* _Data extract_:
⟨

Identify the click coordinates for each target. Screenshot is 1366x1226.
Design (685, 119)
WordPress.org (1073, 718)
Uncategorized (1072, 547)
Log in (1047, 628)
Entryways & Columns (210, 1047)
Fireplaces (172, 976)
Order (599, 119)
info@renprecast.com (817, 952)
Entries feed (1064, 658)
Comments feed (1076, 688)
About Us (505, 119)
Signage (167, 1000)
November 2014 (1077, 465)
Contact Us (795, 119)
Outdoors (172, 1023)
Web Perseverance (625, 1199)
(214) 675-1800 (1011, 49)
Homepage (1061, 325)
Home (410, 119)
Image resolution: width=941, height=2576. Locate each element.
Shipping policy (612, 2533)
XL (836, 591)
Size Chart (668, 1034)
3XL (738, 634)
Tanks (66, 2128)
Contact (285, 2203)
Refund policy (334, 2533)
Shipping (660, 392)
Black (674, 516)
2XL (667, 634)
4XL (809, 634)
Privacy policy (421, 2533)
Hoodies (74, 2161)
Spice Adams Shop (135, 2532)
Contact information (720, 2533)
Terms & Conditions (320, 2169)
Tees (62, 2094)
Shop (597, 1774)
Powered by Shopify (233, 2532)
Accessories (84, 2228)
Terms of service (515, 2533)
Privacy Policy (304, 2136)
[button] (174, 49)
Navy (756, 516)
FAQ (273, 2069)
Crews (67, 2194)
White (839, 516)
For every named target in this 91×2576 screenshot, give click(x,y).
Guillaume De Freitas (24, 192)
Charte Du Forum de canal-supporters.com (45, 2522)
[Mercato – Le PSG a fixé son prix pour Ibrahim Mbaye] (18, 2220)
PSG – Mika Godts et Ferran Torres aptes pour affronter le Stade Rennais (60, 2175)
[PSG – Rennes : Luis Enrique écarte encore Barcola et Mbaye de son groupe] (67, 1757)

⟩

* _Exercise brief_: Scan the listing above and copy all lines containing the word "Mbaye".

* _Task result_:
[Mercato – Le PSG a fixé son prix pour Ibrahim Mbaye] (18, 2220)
[PSG – Rennes : Luis Enrique écarte encore Barcola et Mbaye de son groupe] (67, 1757)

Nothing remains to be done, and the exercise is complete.